| What you should do |
From the following material, work out how many lines include the string "will"; respond with the number only.

------------------------------

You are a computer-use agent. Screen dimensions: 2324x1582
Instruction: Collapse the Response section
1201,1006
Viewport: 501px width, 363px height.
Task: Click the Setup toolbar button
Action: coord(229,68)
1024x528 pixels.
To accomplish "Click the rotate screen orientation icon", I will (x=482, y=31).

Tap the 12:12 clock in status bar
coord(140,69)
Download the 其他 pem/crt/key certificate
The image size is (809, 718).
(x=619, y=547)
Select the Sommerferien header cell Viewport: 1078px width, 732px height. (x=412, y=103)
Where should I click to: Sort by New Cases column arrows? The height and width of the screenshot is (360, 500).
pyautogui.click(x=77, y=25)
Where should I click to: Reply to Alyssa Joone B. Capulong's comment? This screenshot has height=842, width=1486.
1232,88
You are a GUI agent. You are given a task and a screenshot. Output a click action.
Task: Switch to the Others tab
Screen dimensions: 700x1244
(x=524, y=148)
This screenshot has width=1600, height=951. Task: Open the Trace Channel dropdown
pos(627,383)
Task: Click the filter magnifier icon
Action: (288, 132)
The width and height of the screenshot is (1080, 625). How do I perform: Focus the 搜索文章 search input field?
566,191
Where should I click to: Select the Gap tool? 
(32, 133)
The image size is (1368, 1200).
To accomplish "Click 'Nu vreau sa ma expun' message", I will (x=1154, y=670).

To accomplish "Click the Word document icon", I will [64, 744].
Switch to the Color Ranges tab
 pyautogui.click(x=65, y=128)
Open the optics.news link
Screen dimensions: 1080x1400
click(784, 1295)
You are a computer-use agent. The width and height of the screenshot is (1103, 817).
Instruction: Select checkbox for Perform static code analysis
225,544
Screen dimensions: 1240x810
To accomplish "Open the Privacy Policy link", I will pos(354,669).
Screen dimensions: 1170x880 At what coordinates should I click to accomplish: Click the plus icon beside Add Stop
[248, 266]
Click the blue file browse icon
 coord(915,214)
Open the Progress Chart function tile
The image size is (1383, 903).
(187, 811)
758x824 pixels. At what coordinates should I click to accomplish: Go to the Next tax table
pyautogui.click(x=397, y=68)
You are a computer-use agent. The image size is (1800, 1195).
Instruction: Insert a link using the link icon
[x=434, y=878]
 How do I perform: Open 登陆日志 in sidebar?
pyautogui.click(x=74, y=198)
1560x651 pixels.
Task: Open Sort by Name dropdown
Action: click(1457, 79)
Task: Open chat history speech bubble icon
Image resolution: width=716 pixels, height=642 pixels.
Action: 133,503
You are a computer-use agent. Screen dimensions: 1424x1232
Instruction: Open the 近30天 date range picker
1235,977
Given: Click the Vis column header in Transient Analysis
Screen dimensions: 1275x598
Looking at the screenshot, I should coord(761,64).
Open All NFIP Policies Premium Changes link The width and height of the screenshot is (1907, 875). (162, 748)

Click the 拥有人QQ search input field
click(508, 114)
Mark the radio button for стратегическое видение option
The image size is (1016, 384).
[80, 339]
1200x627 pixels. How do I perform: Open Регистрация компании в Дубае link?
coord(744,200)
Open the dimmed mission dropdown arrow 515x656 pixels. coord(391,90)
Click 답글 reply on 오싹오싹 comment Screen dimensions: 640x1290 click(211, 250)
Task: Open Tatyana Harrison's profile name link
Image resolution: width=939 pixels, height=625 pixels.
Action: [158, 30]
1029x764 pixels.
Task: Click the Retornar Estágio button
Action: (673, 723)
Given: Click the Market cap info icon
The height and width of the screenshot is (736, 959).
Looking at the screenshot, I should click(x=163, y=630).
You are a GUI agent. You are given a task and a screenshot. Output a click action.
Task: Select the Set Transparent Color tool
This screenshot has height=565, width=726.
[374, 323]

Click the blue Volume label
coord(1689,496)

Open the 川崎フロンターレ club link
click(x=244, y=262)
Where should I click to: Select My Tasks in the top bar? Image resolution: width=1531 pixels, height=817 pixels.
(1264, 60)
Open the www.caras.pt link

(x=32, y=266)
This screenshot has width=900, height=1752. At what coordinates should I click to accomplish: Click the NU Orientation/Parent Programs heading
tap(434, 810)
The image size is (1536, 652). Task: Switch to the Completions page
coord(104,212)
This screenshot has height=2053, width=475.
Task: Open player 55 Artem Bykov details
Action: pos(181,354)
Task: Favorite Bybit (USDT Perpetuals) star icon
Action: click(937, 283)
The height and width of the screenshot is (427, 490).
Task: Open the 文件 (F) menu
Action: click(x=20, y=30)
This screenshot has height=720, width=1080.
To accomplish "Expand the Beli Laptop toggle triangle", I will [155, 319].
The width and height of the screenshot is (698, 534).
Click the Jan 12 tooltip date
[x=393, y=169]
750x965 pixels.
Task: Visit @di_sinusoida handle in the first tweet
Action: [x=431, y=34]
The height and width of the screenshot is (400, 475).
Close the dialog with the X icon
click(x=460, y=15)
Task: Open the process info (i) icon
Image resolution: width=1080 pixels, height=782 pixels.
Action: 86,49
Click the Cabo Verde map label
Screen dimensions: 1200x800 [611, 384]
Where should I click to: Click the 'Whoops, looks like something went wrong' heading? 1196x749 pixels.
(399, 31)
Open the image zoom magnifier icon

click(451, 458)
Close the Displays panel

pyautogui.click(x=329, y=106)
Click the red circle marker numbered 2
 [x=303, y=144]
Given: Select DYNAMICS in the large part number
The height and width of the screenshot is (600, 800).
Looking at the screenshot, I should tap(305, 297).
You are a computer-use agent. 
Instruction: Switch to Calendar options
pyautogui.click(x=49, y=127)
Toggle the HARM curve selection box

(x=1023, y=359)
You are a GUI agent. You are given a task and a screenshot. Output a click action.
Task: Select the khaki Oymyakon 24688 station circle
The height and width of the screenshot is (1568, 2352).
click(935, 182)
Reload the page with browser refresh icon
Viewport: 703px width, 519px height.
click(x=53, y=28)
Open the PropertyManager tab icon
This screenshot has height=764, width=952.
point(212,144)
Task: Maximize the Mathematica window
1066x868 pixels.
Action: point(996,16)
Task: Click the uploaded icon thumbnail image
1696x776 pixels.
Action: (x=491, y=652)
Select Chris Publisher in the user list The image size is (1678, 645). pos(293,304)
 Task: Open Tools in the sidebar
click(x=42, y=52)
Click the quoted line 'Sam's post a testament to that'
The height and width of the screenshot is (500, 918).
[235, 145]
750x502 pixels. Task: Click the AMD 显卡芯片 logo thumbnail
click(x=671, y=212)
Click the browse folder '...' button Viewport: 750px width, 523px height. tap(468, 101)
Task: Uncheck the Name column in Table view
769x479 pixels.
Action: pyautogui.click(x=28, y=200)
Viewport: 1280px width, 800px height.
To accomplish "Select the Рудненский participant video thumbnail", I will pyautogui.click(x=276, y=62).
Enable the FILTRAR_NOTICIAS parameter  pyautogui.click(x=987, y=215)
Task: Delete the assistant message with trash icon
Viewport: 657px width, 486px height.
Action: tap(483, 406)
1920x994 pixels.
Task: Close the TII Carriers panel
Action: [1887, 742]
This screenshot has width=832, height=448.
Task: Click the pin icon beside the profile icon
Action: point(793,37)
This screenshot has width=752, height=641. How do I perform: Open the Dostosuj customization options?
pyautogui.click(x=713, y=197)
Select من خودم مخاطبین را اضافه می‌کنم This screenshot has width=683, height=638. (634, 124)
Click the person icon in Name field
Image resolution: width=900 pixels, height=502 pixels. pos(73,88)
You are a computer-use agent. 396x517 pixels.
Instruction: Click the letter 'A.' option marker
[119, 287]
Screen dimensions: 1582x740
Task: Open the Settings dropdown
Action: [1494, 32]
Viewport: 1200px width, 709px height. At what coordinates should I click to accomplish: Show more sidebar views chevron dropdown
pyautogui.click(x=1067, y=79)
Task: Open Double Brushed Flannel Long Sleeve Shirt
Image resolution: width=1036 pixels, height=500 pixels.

------------------------------

| Result below |
6